About 41% of Americans who are currently working or looking for work expect to work remotely or from home one day a week or more in the next 12 months, Bankrate’s poll found.
About 19% expect to work remotely full time, while another 13% say they’ll do so three to four days a week. Another 9% say they expect one to two days of remote work a week. Another 4 % mentioned that they’d work from home less than one day a week.
At the same time, one quarter (or 24%) said they’re not expecting to work remotely at all, while a little more than 1 in 5 (22%) said their work could not be done remotely.
Among the Americans in the labor market who say they can work from home, 60 % say they’d expect to work remotely or from home at least one day a week, with more than a quarter (28%) saying they’d work remotely full time.
More than 1 in 3 (or 35%) said they weren’t likely to work from home at all, most common among those with less formal education and older workers. More than 2 in 5 (or 43%) of Gen Xers and 44% of baby boomers say they do not expect to work remotely, compared with a quarter (or 25%) of Gen Z and 29% of millennials.
The luxury of being able to work remotely tended to be exclusively afforded to higher-wage Americans, with 28% of all surveyed U.S. adults earning under $40,000 mentioning they did not have the ability to perform their tasks remotely compared with 17% of those earning $80,000 or more annually, Bankrate’s poll found.
“Strong growth in the U.S. and the likelihood of further declines in the unemployment rate should translate to better wages and job security in the months ahead,” Hamrick said. “With that, many workers are demanding more flexibility in their employment, to which a dollar sign cannot be assigned.”
significant financial events
Even so, the effects of the pandemic are bound to linger financially on Americans.
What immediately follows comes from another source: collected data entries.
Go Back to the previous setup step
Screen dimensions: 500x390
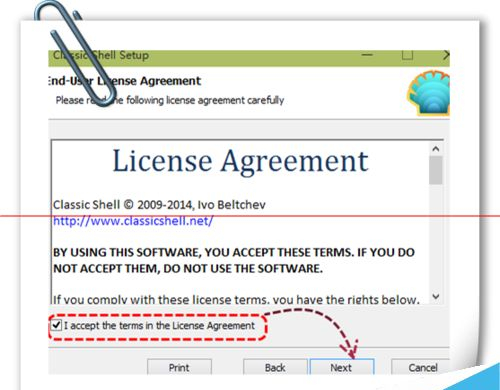pos(275,367)
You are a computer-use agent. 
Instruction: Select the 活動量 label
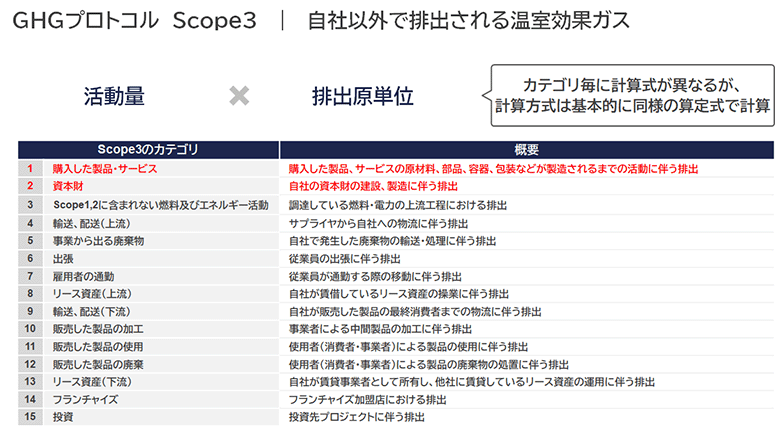coord(115,96)
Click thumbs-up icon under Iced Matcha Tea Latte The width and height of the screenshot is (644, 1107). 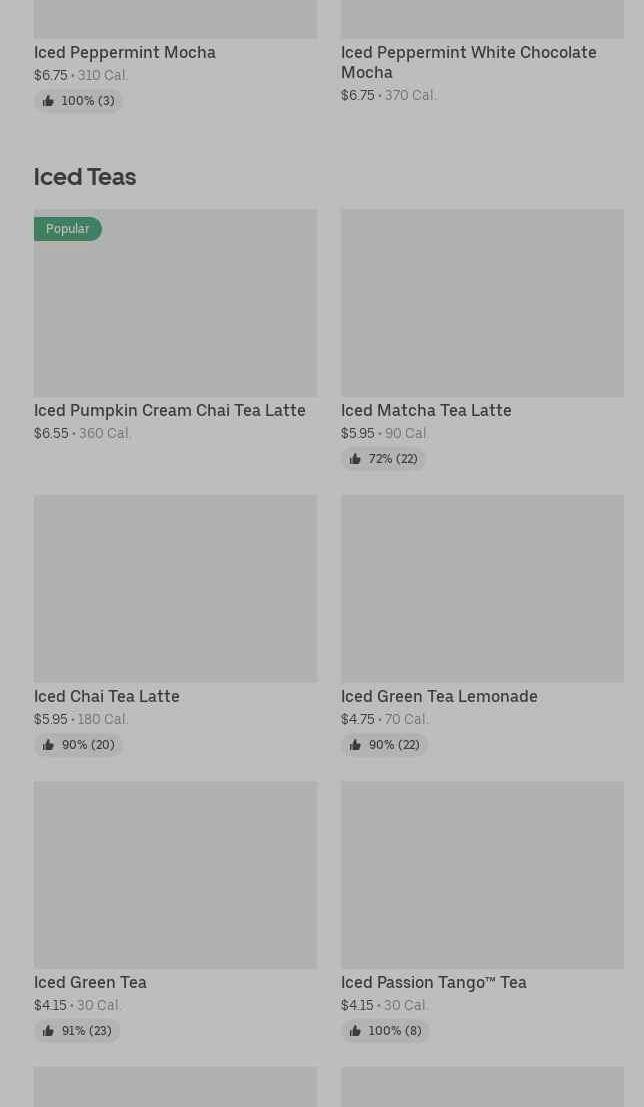pyautogui.click(x=355, y=459)
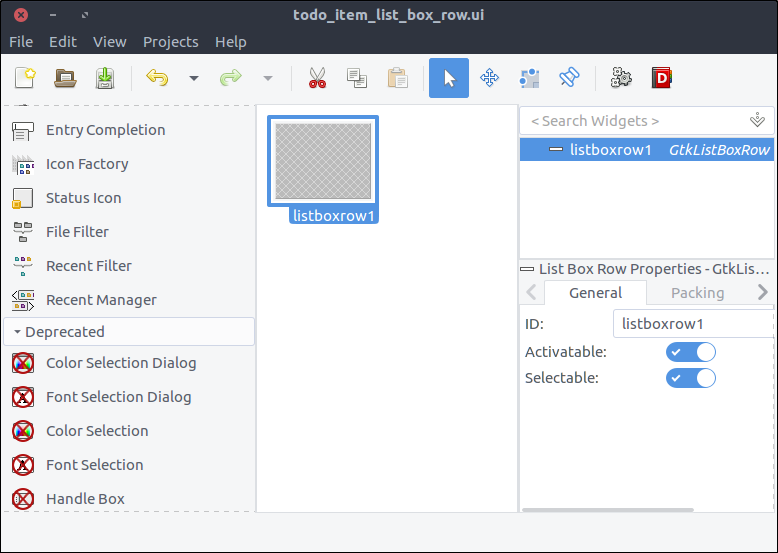Click the ID text field
Viewport: 778px width, 553px height.
pyautogui.click(x=692, y=324)
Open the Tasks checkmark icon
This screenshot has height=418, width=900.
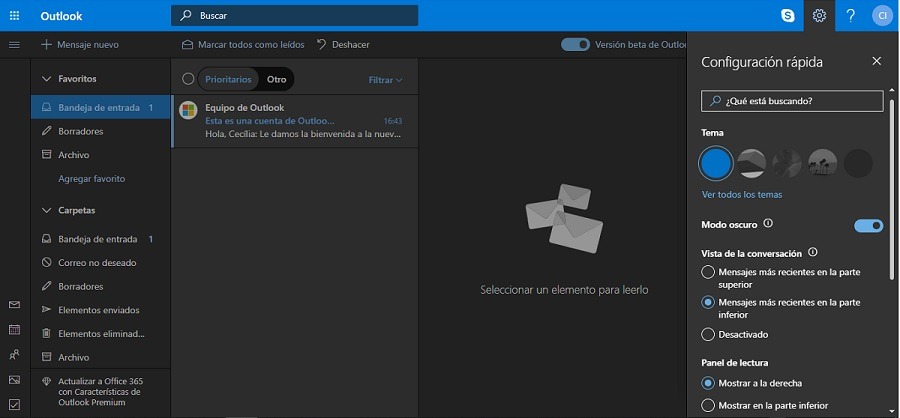point(14,404)
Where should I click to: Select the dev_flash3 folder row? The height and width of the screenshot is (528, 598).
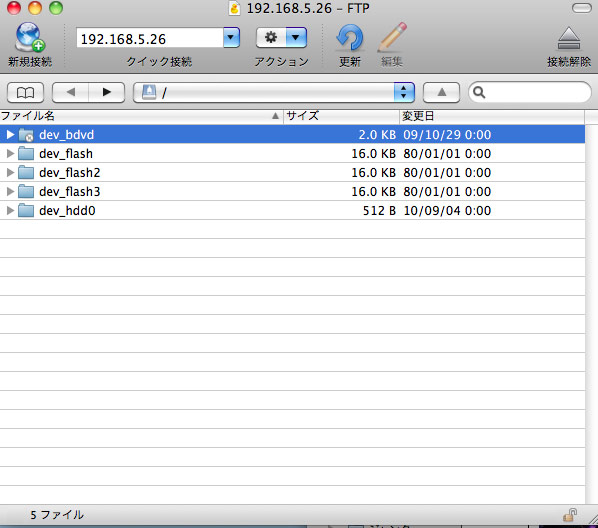pyautogui.click(x=293, y=192)
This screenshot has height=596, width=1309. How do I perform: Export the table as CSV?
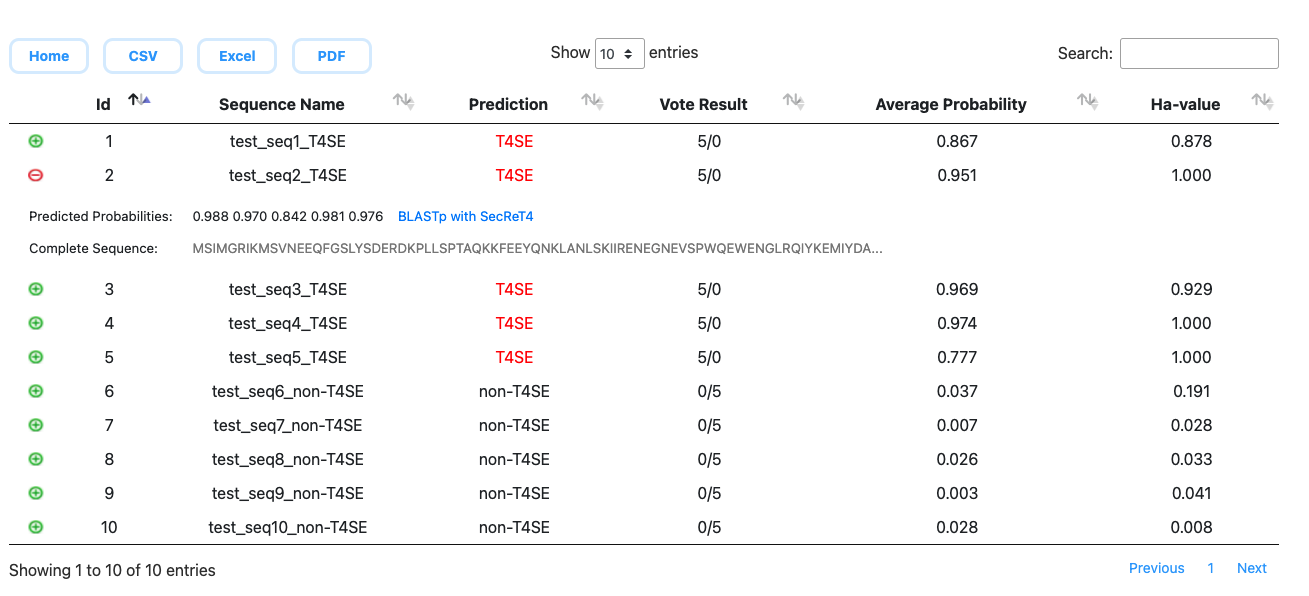point(143,56)

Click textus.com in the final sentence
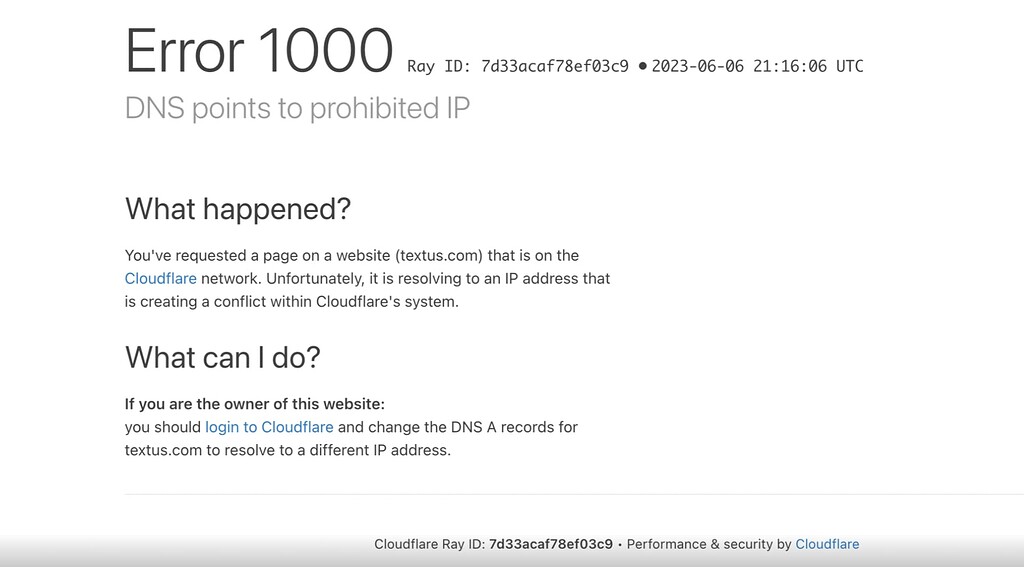tap(163, 450)
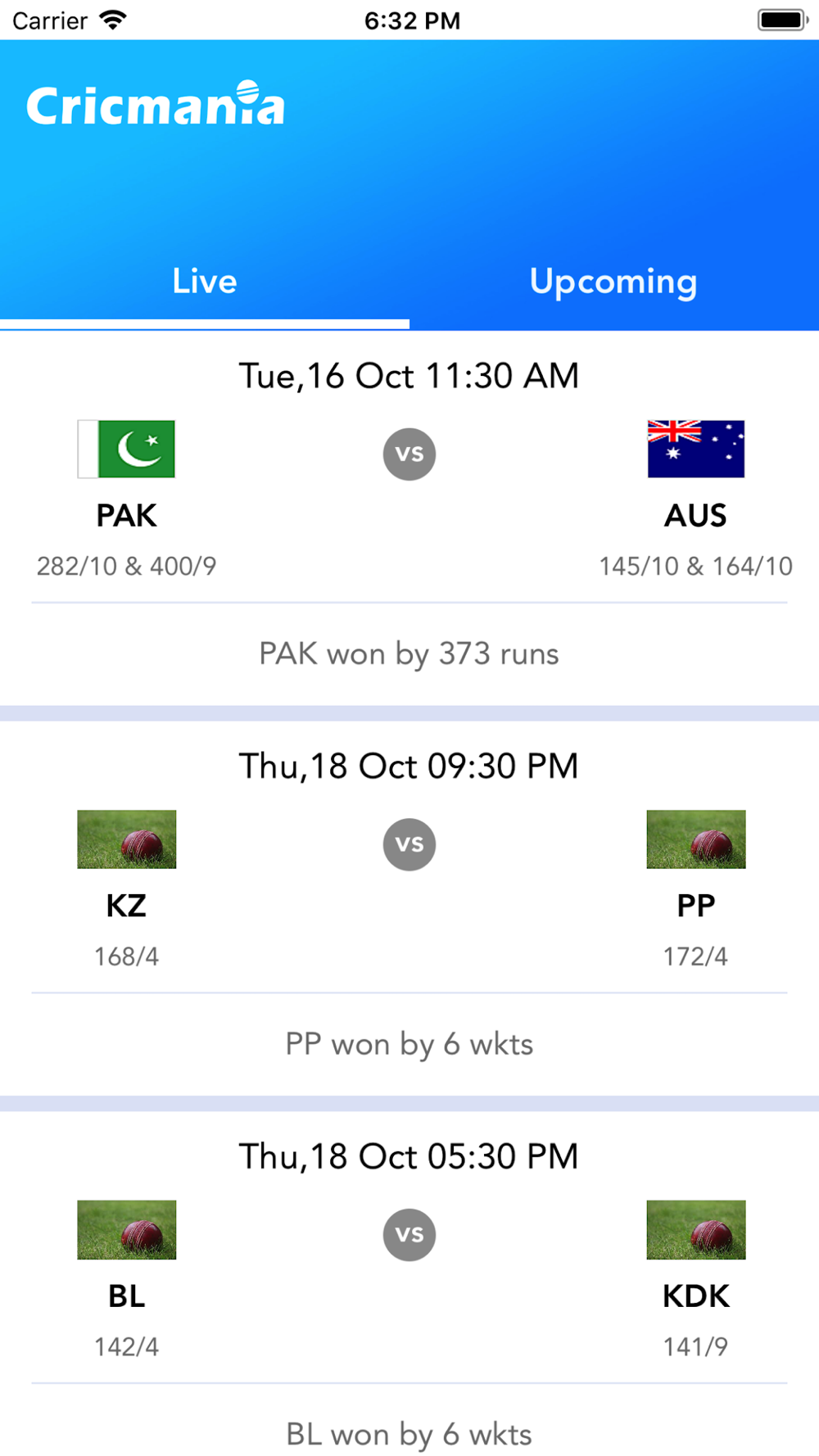Screen dimensions: 819x1456
Task: Tap the Australia flag icon
Action: [696, 449]
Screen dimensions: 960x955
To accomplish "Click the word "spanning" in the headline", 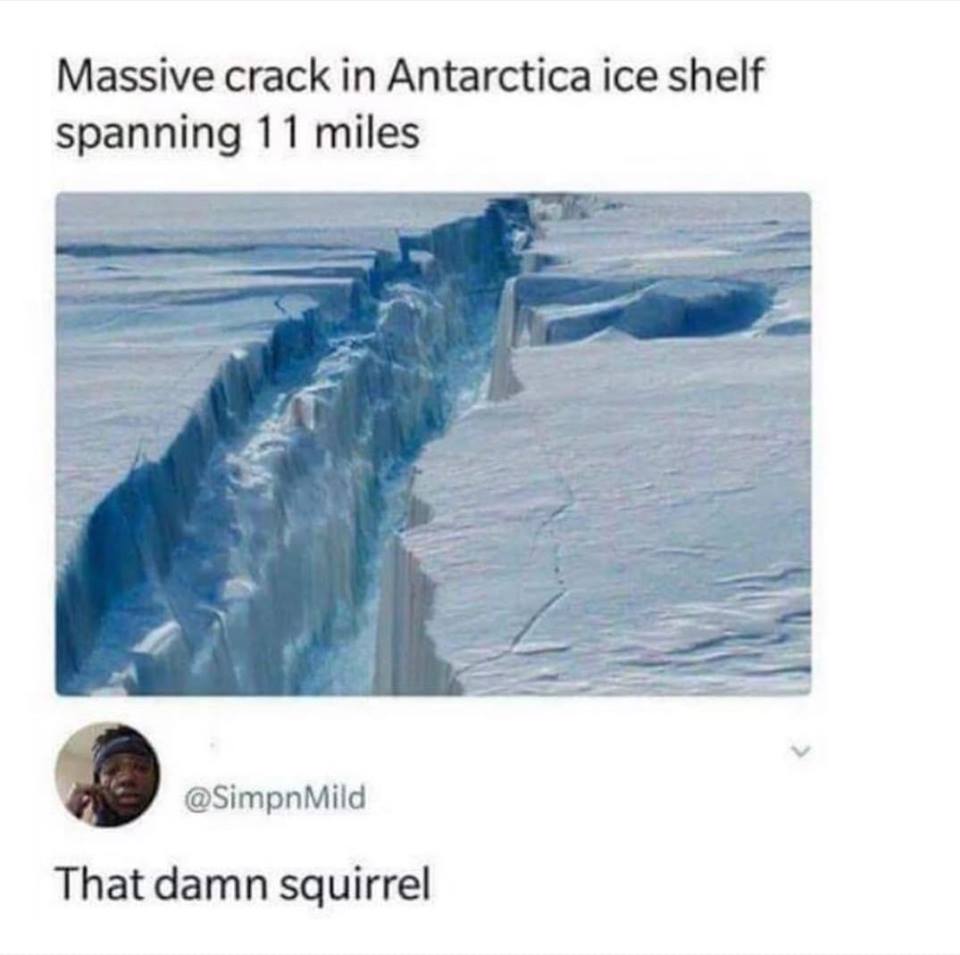I will [148, 135].
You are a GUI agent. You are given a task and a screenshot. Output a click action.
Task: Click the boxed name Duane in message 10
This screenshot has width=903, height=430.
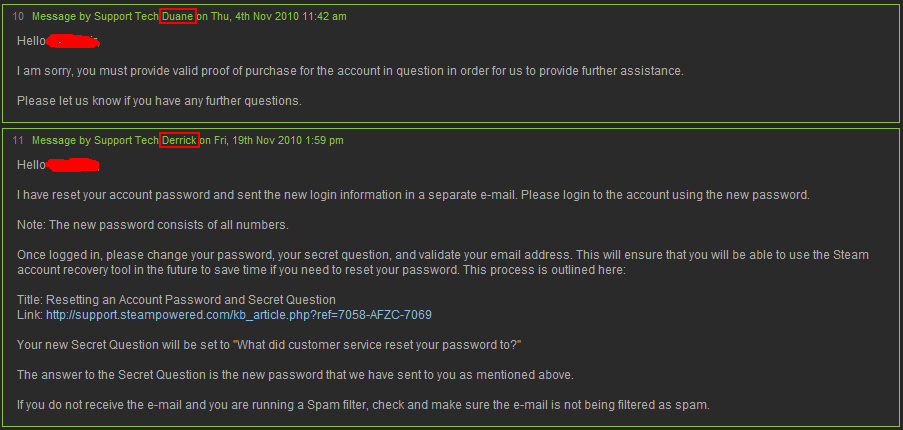179,17
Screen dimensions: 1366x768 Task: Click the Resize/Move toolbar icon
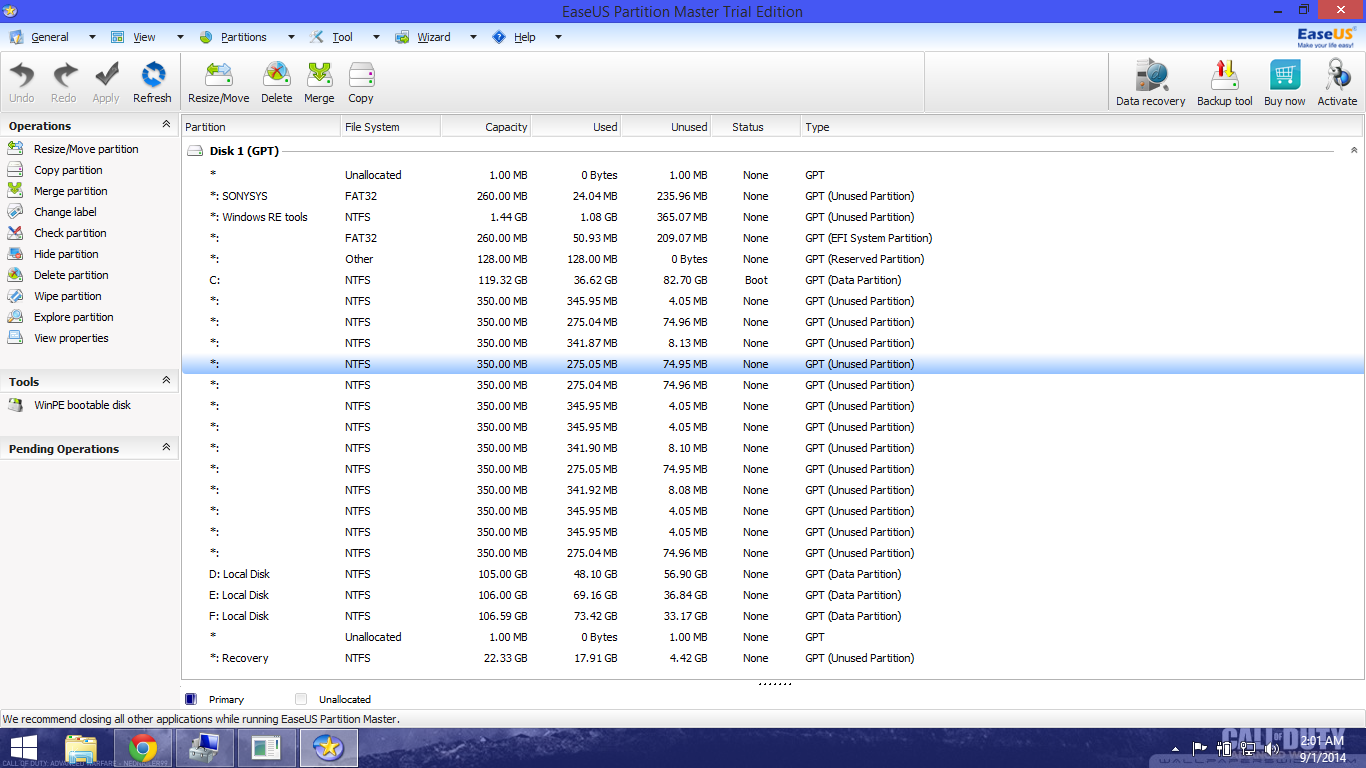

About 1 in 5 (21%) of U.S. adults say either they or someone in their household was unemployed or lost income since the pandemic began. Another 15% said either they or a member of their household got unemployment compensation during this time. At the same time, 4 % said someone in the household left the workforce to care for a child or family member.
Americans, however, still got good news during the pandemic. Nearly 12% got a bump in income, and 11% cited taking a new job. About 9% said either they or a member of their household took on a side hustle or a second job, while 6% of respondents said they worked from home somewhere other than their home for an extended period.
Those earning $80,000 or more per year were more than twice as likely as those earning under $40,000 annually to get a new job during the pandemic (16% and 7%, respectively).
Members of Gen Z and millennials are among those most likely to say they received an increase in pay at 17 and 18%, respectively, compared with 12% of Gen Xers and 5% of boomers. These generations, however, were also slightly more likely to have been unemployed during the pandemic.
What this means for you
Even with the economy rebounding, the coronavirus crisis is still a downside risk to the labor market, and the rapidly spreading Delta variant could pose new challenges for businesses.
When it comes to finding a new job during the coronavirus pandemic, experts recommend:
• Leveraging your network and making new connections: Companies don’t always advertise what they have open. Reach out to contacts who you’ve previously known at a professional level or leverage online job-search sites to meet new people in your industry.
• Increase your skill sets: An area of expertise or specialty can help bolster your application, so that you stand out for your next opportunity.
• Be persistent, and apply often: Don’t limit your opportunities by giving up.
In the meantime, you can’t go wrong with shoring up your finances by cutting back on your expenses, ramping up your emergency fund and working with any financial firms that you regularly pay a bill to on negotiating a forbearance plan if your wallet is still in tough shape.